I have a clustered columnstore table with approximately 1.4 billion rows.

I figured it being a clustered columnstore would best suit my need for various aggregations on many different splits/columns.

There is currently just a single partition, however I would like to split the data into multiple partitions. I haven't been using partitions before, so I am not quite sure what the best practice is.

The table contains monthly financial information for our customers and will increase with approximately 35 million new rows each month. Each row will have a YearMonth_Id and a Customer_Id as well as a lot of columns containing financials.

I am thinking to do the partition by YearMonth_Id (maybe grouped by quarters?).

I'm no DBA, just a finance analyst. Since we don't have qualified DBA to maintain this table regularly, it comes down to me to do it; hence I want to have as little maintenance on the table as possible.

My question therefore is as follows. When working with partitions and incremental values (YearMonth_Id), how should I structure the partitions on the table?

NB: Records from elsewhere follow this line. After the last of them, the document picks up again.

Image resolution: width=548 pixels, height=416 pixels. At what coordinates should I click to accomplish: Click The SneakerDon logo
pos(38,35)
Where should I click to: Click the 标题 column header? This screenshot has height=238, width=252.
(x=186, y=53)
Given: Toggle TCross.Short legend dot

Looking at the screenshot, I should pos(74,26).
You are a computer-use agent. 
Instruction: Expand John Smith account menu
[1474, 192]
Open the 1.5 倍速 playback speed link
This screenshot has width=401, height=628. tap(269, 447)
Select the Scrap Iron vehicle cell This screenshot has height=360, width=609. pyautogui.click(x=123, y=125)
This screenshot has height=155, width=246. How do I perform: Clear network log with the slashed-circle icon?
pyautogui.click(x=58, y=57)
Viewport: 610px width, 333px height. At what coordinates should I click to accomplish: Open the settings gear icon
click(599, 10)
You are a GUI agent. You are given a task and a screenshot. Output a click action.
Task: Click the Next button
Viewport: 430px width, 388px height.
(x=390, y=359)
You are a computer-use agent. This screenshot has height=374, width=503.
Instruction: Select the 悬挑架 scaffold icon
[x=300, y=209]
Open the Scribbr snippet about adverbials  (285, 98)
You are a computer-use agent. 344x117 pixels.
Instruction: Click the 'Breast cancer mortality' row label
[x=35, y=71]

I read that usually you would leave an empty partition to the far right (if working with left range) that you can split each month (or quarter). However, I am thinking of creating, say 12 empty partitions for future values, so the next time I need to do a split will be in a years time; so that the table is not dependent on me adding a new partition every month.

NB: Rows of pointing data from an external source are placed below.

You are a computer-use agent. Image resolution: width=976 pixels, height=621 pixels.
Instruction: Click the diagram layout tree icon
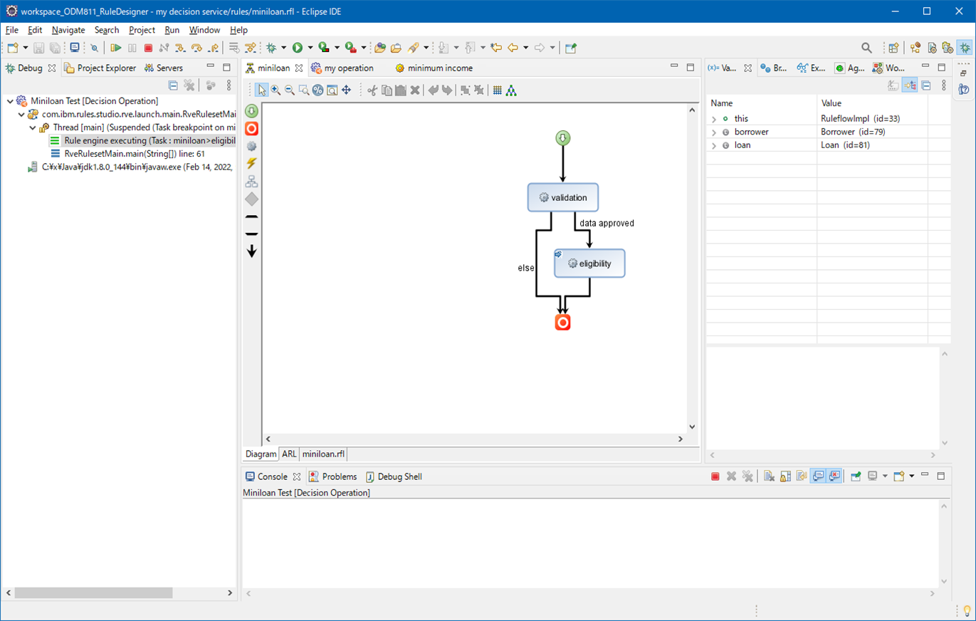coord(511,90)
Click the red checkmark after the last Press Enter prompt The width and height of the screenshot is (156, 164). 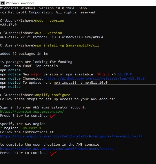(x=53, y=154)
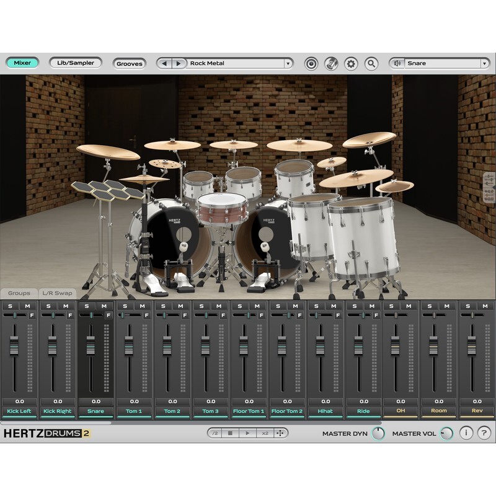The image size is (496, 496).
Task: Open the info button in bottom bar
Action: (466, 433)
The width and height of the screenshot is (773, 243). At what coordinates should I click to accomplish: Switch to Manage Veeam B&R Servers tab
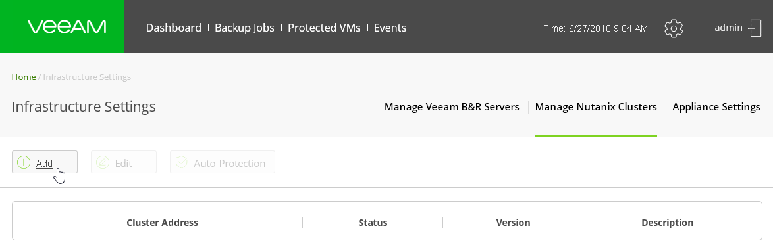452,107
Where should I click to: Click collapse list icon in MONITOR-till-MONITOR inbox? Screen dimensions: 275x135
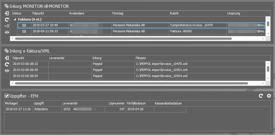(7, 26)
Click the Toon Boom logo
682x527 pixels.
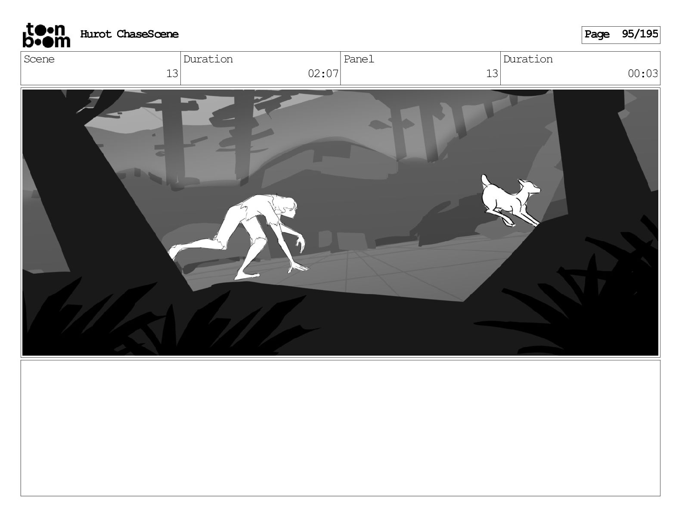pyautogui.click(x=46, y=35)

Is this a big no-no or would it be an okay way to go?

Best Answer

Empty partitions have negligible effect on query performance, so having up to 12 empty partitions, one per month, should not be a problem.

Having said that, you could simply automate the creation of partitions, the way I detail in this answer. That means you'd only ever have a single empty partition, assuaging any fears about performance impacts from too many empty partitions.

Table partitioning is not a panacea for increasing performance and can result in lower performance than a non-partitioned table. The primary use-case for partitioning is to enable the easy swapping out of old data, and swapping in of new data, using the ALTER TABLE ... SWITCH syntax. This answer shows the advantages of using ALTER TABLE ... SWITCH to ease data management.

In order to get some performance improvement via partitioning you need to use the partitioning key in queries against the partitioned table. Queries that don't use the partitioning key in the WHERE clause or in a JOIN clause must inspect all partitions for rows that match the selection criteria.